Task item:
Exactly reproduce the lines of the listing below from the one containing "Screenshot is 495x2576." through the one containing "Formulaire de rétractation (163, 1608)". Skip the images.
Data supplied START
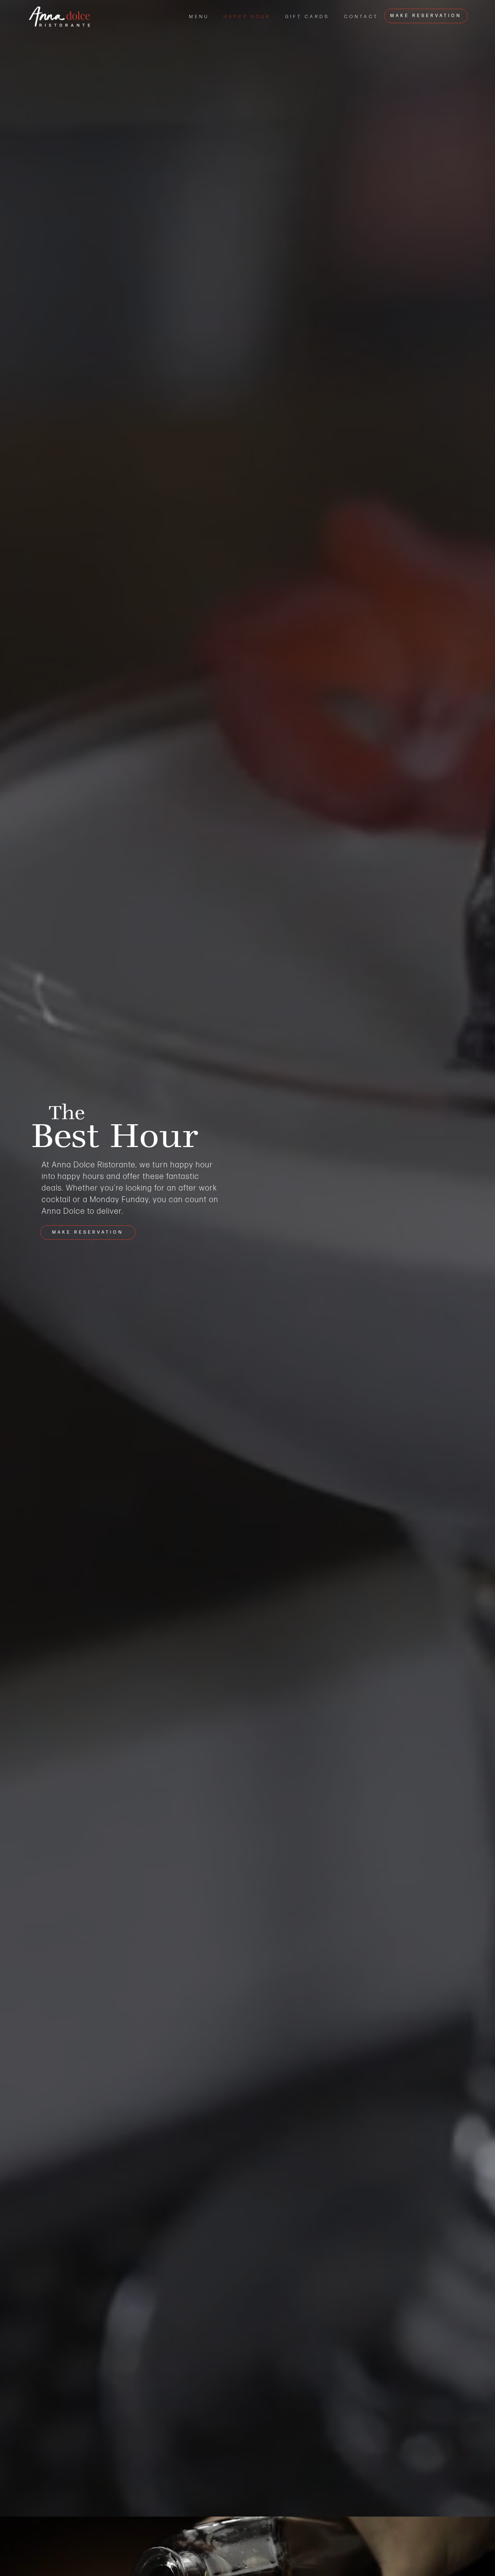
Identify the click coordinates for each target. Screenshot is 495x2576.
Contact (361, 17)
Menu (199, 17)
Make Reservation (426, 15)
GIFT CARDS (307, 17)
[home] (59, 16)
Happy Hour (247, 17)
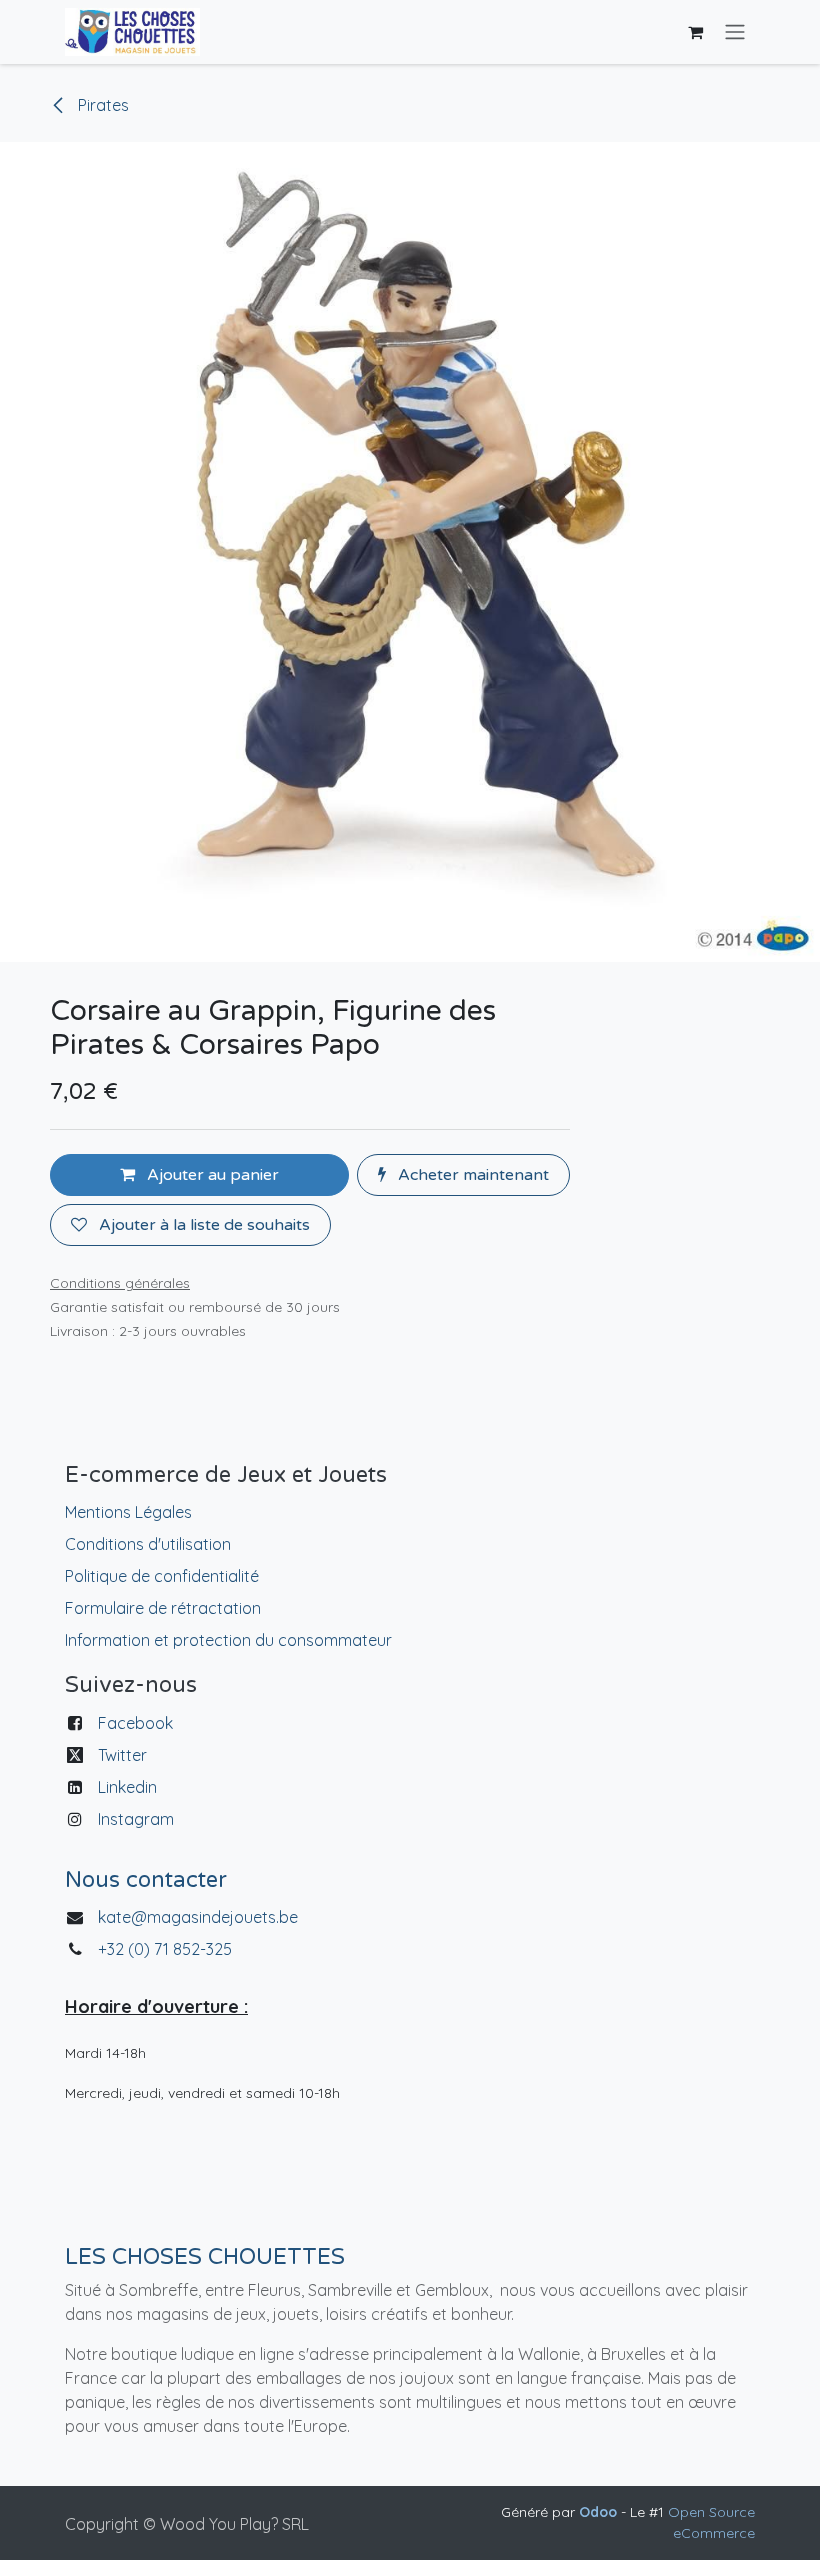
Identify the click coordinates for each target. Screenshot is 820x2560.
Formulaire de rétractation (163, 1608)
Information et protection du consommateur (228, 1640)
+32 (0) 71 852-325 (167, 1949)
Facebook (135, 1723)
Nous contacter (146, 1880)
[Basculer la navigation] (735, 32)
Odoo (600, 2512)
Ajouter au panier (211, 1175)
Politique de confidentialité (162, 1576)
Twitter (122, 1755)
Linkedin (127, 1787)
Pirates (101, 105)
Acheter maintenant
Data supplied END
Data supplied START
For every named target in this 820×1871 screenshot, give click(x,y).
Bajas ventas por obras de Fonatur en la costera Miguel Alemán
Data supplied END
Data supplied START
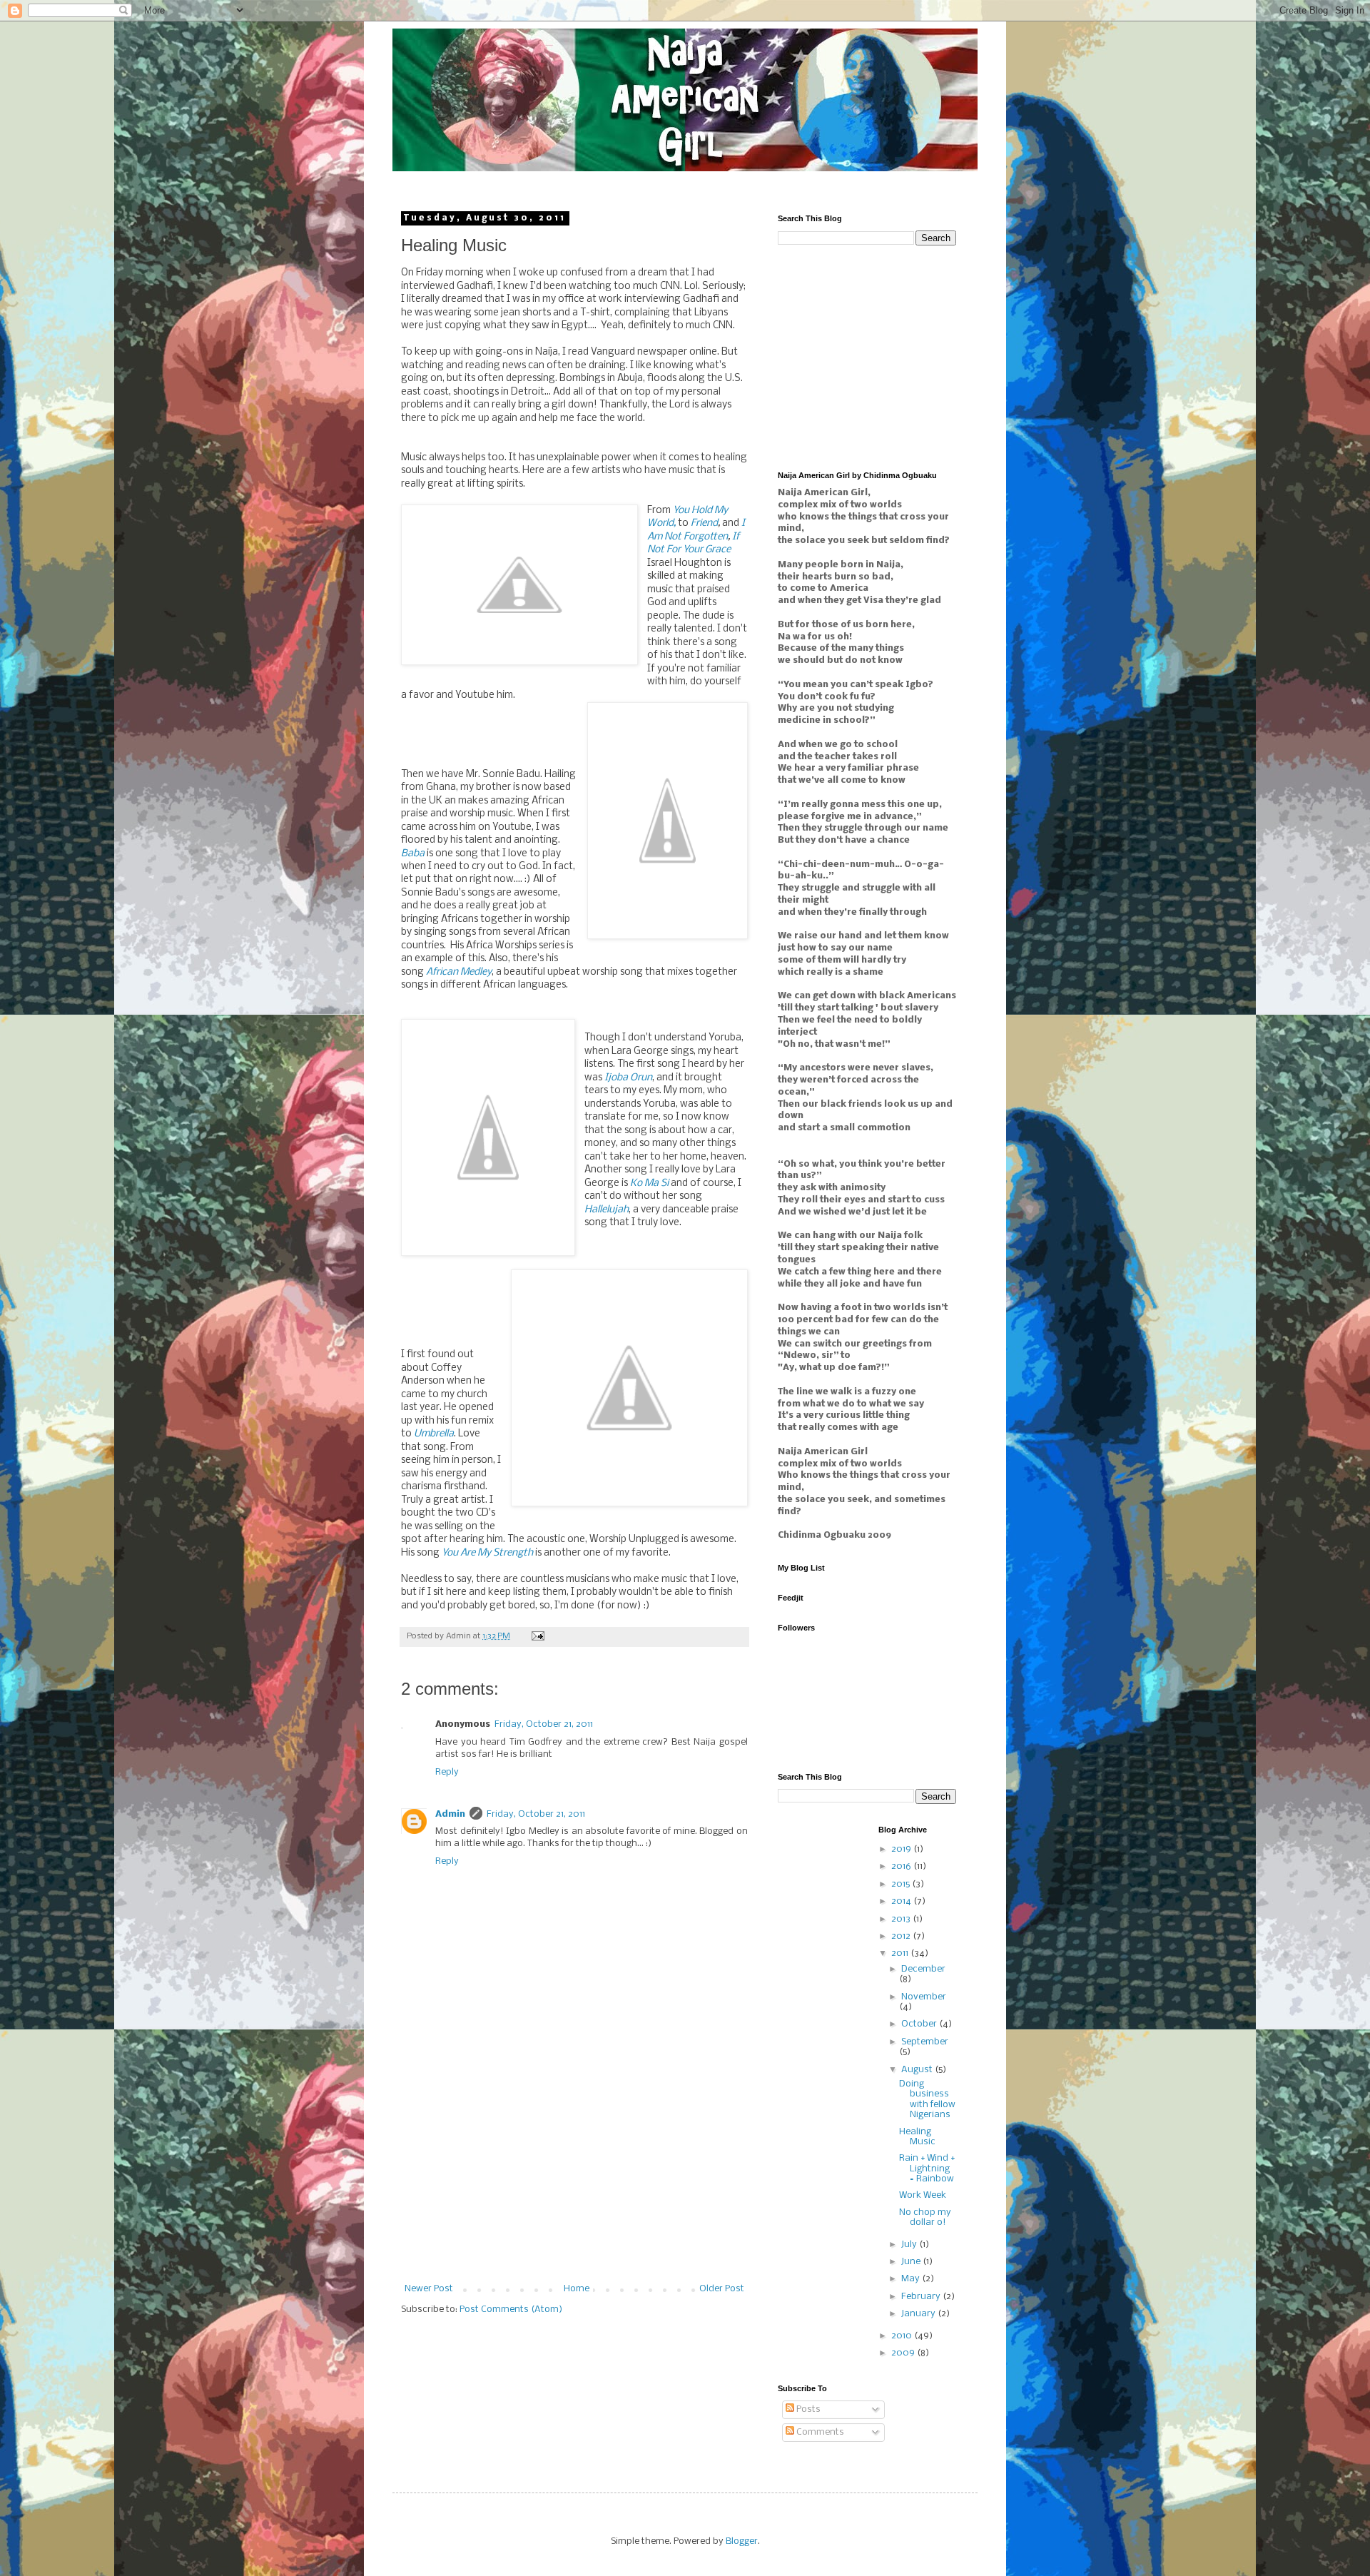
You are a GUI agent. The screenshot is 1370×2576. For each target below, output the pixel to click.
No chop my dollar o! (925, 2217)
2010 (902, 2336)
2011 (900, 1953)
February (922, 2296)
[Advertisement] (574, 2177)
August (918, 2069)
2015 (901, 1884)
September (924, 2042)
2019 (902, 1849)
Data supplied END
Task response:
Identify the click coordinates for each target. Screenshot is 495x2576.
Contact (361, 17)
Menu (199, 17)
Make Reservation (426, 15)
GIFT CARDS (307, 17)
[home] (59, 16)
Happy Hour (247, 17)
Identify the click coordinates for each target. Screenshot is 820x2560.
Formulaire de rétractation (163, 1608)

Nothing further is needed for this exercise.